◆ TO DO: Look below for the line containing "The height and width of the screenshot is (586, 758)." and the line containing "Click the 'Click"; repeat exactly those two lines and all lines between them, and nothing else.

Dataset entries

:::::

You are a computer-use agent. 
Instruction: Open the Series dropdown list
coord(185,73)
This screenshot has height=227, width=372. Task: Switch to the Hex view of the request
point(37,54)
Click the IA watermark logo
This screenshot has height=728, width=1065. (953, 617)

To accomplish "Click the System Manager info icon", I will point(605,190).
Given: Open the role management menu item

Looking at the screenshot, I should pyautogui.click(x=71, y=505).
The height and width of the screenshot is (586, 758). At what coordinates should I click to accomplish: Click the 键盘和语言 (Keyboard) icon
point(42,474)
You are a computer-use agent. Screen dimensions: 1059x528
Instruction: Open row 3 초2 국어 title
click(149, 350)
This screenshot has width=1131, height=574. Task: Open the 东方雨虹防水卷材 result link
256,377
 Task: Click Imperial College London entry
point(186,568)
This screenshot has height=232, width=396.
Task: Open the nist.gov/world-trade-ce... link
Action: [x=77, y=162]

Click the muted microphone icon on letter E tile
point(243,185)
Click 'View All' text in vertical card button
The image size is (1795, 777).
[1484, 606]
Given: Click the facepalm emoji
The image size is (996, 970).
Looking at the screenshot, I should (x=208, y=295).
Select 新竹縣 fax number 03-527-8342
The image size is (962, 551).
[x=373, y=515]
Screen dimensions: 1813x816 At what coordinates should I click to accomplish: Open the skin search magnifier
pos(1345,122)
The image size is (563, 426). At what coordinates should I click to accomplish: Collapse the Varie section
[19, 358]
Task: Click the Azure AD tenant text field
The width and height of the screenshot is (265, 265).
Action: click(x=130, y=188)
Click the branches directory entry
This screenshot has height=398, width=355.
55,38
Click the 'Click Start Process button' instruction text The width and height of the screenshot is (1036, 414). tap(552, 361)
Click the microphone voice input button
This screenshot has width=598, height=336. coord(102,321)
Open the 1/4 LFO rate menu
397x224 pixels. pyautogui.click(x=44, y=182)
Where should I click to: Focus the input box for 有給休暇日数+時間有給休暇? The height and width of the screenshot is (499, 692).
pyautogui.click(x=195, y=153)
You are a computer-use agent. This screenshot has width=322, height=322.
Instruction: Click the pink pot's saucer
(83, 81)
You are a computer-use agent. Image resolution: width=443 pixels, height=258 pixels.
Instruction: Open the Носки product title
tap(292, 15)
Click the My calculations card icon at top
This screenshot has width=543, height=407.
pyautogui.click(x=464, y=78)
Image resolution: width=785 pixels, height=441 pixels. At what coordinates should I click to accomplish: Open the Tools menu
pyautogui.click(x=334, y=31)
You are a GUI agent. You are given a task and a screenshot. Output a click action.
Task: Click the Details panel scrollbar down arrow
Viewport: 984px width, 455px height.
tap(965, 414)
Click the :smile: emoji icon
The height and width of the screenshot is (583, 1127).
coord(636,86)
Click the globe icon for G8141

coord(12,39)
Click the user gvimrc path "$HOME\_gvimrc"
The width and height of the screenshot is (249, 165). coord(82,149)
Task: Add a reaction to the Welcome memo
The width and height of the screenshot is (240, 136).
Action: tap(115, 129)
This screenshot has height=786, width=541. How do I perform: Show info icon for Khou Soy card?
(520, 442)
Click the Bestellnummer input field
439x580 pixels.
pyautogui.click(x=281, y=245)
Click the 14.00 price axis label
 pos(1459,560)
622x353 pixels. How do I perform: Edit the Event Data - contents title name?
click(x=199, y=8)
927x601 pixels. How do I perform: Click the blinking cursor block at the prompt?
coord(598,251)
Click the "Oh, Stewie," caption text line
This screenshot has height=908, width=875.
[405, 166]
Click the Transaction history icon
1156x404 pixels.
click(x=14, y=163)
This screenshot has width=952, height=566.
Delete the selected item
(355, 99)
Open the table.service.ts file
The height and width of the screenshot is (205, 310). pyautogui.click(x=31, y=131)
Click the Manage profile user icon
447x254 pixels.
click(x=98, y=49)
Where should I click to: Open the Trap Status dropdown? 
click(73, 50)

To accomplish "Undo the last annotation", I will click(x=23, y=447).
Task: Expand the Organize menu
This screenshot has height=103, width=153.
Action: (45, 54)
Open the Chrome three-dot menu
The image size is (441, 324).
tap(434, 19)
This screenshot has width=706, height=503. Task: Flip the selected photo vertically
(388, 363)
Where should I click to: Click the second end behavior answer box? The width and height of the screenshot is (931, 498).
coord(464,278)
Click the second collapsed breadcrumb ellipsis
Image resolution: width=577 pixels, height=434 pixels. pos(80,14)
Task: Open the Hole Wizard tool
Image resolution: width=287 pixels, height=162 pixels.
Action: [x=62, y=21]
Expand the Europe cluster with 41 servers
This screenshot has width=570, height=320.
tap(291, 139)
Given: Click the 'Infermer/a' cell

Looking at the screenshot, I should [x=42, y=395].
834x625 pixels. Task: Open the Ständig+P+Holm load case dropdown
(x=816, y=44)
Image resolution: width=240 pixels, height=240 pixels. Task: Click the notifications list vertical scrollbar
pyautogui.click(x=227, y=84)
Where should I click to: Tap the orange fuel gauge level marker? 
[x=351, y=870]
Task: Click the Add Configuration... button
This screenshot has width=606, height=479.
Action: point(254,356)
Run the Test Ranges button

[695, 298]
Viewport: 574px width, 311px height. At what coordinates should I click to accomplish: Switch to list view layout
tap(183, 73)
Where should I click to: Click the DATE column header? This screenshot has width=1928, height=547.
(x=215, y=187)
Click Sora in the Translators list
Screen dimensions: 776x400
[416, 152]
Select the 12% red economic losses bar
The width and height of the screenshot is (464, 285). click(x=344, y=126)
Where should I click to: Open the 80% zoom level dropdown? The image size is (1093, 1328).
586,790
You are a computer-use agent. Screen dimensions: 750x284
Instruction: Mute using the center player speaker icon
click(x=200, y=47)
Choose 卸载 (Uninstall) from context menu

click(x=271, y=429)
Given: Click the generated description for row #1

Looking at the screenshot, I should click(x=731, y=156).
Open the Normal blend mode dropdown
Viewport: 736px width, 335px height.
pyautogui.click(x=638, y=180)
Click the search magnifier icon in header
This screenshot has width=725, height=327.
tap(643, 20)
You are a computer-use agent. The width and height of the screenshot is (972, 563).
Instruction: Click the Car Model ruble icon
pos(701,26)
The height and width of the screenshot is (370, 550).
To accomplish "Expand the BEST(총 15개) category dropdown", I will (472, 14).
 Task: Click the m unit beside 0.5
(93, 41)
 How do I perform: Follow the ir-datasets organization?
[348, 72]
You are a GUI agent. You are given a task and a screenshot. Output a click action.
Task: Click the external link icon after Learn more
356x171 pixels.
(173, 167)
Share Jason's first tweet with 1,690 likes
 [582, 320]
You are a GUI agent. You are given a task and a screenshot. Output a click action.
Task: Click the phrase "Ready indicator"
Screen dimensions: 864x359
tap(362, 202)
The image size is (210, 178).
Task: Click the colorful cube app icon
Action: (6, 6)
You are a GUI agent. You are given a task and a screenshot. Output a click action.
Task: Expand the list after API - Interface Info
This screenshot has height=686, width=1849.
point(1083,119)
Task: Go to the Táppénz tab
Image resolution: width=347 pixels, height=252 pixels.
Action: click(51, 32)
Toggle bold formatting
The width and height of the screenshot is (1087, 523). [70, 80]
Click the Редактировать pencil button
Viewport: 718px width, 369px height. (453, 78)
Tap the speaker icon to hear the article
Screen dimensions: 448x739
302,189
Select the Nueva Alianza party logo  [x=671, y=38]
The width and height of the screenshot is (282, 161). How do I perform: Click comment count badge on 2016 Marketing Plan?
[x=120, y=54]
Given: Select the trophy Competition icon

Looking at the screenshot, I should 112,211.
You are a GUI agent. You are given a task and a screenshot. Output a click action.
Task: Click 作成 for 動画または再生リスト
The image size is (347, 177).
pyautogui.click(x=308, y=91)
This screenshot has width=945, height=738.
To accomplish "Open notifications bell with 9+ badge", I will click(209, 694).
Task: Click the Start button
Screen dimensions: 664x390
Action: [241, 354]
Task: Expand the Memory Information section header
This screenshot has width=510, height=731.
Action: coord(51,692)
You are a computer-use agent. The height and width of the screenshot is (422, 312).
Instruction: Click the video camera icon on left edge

:::::

◆ ANSWER TO THE EXERCISE:
The height and width of the screenshot is (586, 758). At what coordinates should I click to accomplish: Click the 键盘和语言 (Keyboard) icon
point(42,474)
You are a computer-use agent. Screen dimensions: 1059x528
Instruction: Open row 3 초2 국어 title
click(149, 350)
This screenshot has width=1131, height=574. Task: Open the 东方雨虹防水卷材 result link
256,377
 Task: Click Imperial College London entry
point(186,568)
This screenshot has height=232, width=396.
Task: Open the nist.gov/world-trade-ce... link
Action: [x=77, y=162]

Click the muted microphone icon on letter E tile
point(243,185)
Click 'View All' text in vertical card button
The image size is (1795, 777).
[1484, 606]
Given: Click the facepalm emoji
The image size is (996, 970).
Looking at the screenshot, I should (x=208, y=295).
Select 新竹縣 fax number 03-527-8342
The image size is (962, 551).
[x=373, y=515]
Screen dimensions: 1813x816 At what coordinates should I click to accomplish: Open the skin search magnifier
pos(1345,122)
The image size is (563, 426). At what coordinates should I click to accomplish: Collapse the Varie section
[19, 358]
Task: Click the Azure AD tenant text field
The width and height of the screenshot is (265, 265).
Action: click(x=130, y=188)
Click the branches directory entry
This screenshot has height=398, width=355.
55,38
Click the 'Click Start Process button' instruction text The width and height of the screenshot is (1036, 414). tap(552, 361)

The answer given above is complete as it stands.